China welcomes American adoptive parents
October 30, 1997
Web posted at: 3:26 p.m. EST (2026 GMT)
From Correspondent Mary Ann McGann
NEW YORK (CNN) -- Robin Erichsen is 40 years old and single. When she wanted to adopt a baby in the United States, she was told it would take several years at best.
So she went to China last December with three couples who were also hoping to adopt.
"Four nannies walked in, holding four babies," she recalled, "and they just called out the babies' names and we were instant parents."
Erichsen became the instant mother of 7-month-old Andrea Mei.
"It was overwhelming. You're standing in a room, and they call out 'Tong Mei,' and I go up and receive this bundle," she said.
In the United States, prospective parents who are older and single often have trouble qualifying to adopt. In China, neither of those conditions are a deterrent. In fact, would-be parents must be at least 35 years old to adopt a healthy infant.
And there is no shortage of healthy baby girls, due to China's long-standing effort to limit each family to one child. Baby girls are often abandoned, as impoverished Chinese parents face cold, hard economic facts.

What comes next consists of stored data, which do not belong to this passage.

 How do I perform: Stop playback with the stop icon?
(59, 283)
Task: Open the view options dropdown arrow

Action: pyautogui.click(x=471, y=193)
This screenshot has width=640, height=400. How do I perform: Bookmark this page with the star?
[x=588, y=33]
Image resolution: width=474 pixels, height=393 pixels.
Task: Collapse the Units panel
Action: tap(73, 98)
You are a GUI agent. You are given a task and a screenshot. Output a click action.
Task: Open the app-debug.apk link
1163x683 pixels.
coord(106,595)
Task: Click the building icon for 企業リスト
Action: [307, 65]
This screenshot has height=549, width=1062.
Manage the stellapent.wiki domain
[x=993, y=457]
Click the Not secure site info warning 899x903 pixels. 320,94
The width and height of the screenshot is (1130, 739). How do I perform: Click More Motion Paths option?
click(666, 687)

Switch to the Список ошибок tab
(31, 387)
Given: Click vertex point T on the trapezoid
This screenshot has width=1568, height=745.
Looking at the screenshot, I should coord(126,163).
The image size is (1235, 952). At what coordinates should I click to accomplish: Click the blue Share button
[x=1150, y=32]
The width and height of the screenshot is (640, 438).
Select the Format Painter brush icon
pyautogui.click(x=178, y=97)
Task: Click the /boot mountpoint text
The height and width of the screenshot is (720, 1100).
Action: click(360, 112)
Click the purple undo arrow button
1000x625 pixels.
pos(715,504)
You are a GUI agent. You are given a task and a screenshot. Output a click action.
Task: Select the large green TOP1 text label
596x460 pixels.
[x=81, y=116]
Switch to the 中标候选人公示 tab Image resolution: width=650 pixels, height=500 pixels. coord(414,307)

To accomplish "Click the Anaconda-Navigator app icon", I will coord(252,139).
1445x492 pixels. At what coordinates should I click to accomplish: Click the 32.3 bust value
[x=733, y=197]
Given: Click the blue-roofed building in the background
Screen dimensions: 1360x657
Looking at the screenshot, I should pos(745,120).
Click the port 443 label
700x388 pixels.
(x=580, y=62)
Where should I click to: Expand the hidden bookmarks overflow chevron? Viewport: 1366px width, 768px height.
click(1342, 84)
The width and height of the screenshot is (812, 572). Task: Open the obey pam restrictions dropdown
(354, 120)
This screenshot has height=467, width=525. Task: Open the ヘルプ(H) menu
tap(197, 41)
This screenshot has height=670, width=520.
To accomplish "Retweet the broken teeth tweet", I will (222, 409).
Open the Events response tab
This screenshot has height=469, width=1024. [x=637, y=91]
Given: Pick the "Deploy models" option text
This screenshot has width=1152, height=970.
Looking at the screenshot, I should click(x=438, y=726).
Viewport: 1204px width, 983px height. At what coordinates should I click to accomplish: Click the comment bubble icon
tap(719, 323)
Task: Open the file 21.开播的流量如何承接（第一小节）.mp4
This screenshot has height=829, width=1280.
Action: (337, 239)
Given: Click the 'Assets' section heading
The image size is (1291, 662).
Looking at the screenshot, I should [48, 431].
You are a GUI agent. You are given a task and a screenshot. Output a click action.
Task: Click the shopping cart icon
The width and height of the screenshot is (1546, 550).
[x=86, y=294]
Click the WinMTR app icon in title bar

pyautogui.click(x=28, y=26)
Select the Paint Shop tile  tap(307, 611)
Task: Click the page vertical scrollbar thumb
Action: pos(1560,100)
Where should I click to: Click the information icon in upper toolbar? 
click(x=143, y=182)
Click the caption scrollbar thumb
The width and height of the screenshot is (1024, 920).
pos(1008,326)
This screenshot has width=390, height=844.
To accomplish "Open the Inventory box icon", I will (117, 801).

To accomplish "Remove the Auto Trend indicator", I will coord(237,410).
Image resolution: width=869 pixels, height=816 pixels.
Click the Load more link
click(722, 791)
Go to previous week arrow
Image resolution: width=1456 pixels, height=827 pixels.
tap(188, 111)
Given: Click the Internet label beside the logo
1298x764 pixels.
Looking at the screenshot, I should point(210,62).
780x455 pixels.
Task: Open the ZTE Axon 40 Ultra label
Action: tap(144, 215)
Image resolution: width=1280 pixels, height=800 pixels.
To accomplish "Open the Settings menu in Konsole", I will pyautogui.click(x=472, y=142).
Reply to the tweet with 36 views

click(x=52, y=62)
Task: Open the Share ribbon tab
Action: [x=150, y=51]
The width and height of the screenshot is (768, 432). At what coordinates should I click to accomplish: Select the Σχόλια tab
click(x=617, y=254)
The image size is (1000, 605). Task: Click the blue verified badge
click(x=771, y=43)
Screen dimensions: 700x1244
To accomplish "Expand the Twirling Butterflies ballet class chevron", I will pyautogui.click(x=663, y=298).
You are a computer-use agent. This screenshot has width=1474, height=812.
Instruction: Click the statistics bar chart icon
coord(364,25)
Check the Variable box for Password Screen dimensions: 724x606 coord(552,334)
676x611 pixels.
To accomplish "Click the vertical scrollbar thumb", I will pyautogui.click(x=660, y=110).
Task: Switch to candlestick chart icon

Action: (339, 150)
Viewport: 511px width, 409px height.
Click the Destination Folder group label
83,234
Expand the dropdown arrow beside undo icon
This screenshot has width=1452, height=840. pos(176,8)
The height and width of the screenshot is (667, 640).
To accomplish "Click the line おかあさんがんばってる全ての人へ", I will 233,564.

In China, even after they marry, men traditionally live with their parents and support them as they get old. For rural Chinese, the tradition is even more critical to survival, explained the China Institute's Nancy Jervis, because social services are scarce.
Ironically, adoption experts say, many Americans want girls instead of boys, believing girls stay closer to their families.
So Americans flock to China to adopt. In 1993, 330 adoptions took place. Four years later, nearly 3,600 Chinese babies, mostly girls, have gone home with American parents.
Patterson Sims and his wife, Katy Homans, adopted Lally from China's Hunan province when she was four months old. They were lucky to get her, because they had already adopted another Chinese girl, Mardet, in 1992. China frowns on granting each family more than one adoption.
Now six years old, Mardet was among hundreds of Chinese infants who were adopted by Americans and other non-Chinese after China opened up international adoptions in 1992.
"It was this extraordinary opportunity to have a child, and also a child who could be something magically different than would have been possible otherwise," Sims said.
China does have some restrictions on who can adopt. Those under 35 and over 45 must accept older children, or ones with special needs.
But for Americans eligible for an infant, the adoption process is quite easy and relatively quick. The infants are usually healthier, both emotionally and physically, because they have spent less time in an orphanage.
And their parents acknowledge that while the children have escaped poor living conditions, they say they feel they are the real winners in the adoptions.
"People always tell me how lucky (Andrea) is," Erichsen said. "But I think I'm the one that's benefiting from this."